As the chart below clearly demonstrates it is time for the city to support the Mayor who was elected by the people on the platform of tax increases not higher than the Consumer Price Increase (CPI) that was 2.4 per cent in 2014. The analysis below suggests that this should be attainable.

For the past eight years of the Farbridge administration, the financial management was an ongoing disaster, new comparative analysis of Guelph’s costs to similar-sized cities makes the case.

Those cities included in the analysis are: Kitchener, Cambridge, Waterloo, Waterloo Region, Milton, Oakville and Burlington, among others.

The analysis broke down two units of each budget: Capital (in millions) and Operating (in millions). The per-person costs comparison was based on the 2011 census population of each city. Comparing Guelph’s finances to other municipalities is summarized in the Variance. Parenthesis ( ) indicates lower costs for those municipalities as opposed to Guelph.

 

City Capital Operating Total $ Variance % Variance
M= Million          
Guelph – pop 121,628 $88M $382M $470M    
Cost per person $723 $3,136 $3,859    
           
Kitchener – pop 219,153 $105M $129M $234M    
Cost per person $479 $589 $1,068    
Region of Waterloo – pop 504,096 cost per person $171M $1,349M $1,520M    
Total cost

 

    $2,588 ($1,271) (49%)
Cambridge pop 123,748 $13M $112M $124M    
Cost per person $102 $903 $1,005    
Region of Waterloo – pop 504,096 cost per person $171 $1,349 $1,520    
Total cost per person in Cambridge including Region allocation $273 $2,253 $2,525 ($1,334) (53%)
           

Please note that some of the numbers in the chart may not add through due to rounding.

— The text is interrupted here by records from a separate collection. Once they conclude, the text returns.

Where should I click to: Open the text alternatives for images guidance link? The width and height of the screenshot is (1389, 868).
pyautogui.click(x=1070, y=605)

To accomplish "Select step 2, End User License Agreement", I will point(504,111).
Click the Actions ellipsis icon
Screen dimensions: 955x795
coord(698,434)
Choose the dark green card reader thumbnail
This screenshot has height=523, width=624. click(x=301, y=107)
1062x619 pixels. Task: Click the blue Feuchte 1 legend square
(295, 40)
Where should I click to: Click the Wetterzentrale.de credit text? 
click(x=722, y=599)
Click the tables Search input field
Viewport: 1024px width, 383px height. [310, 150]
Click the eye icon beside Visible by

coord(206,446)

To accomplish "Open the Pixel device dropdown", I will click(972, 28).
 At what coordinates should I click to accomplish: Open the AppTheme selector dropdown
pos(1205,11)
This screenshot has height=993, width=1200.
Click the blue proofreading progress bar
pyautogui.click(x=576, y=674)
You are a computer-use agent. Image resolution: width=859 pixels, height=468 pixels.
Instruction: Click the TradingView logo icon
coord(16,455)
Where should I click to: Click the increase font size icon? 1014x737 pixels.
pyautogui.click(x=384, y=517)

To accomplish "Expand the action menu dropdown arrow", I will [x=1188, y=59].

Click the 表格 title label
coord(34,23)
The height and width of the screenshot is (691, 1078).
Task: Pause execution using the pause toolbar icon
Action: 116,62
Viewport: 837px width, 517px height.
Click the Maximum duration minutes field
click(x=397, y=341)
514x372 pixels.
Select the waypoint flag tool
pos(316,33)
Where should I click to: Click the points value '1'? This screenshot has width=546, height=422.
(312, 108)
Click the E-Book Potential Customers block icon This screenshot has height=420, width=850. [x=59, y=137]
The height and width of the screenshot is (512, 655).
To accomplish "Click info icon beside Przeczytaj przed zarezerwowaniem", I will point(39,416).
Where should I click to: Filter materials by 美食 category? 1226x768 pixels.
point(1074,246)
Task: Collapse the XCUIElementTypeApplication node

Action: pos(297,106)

You have to ask yourself, why are Guelph’s per-person costs compared to Kitchener and Cambridge so much higher? The plain answer is Guelph’s costs are too high. Can it be that the value of providing services in Guelph is greater than the two cities nearby? Because Kitchener and Cambridge are part of the Region of Waterloo, we have added those costs together so that the comparison is fair and equal. It is an accurate analysis as prepared by a professional accountant from official published financial reports showing per-person costs are 50% higher in Guelph.

These are only three municipalities out of the 18 analyzed whose 2015 budget costs were lower than Guelph’s with three exceptions, Milton 4%,  Oakville 11%, and the City of Waterloo 3% costs were higher than Guelph on a per-person basis.

It is now critically apparent that Guelph’s budget is far out of line with 15 other municipalities ranging from Vancouver to Peterborough.

Just comparing Guelph’s per person costs with Vancouver, the B.C. city of 603,500 population and one of the highest costs of living in the country, had a 52% lower per person capital and operating cost for 2015.

In fact, regardless of the population, Guelph’s 2016 budget must be drastically reduced or the city will become too expensive in which to live. One of the root causes lies in the Farbridge-induced services that affect a minority of citizens such as the cost of building bicycle lanes on arterial roads.

The responsibility for this financial mismanagement rests squarely with the former Farbridge administration. And these figures fail to include the loss of millions in failed policies and projects in the past eight years.

The Farbridge gang of seven obstructs change in city management

Guelph Mayor Cam Guthrie inherited this financial mess and is fighting a majority of Farbridge councillors in order to make the city more responsible in its management. Years of excessive spending, nepotism in hiring staff, has resulted in the huge operational costs of the city, more than surrounding peer municipalities.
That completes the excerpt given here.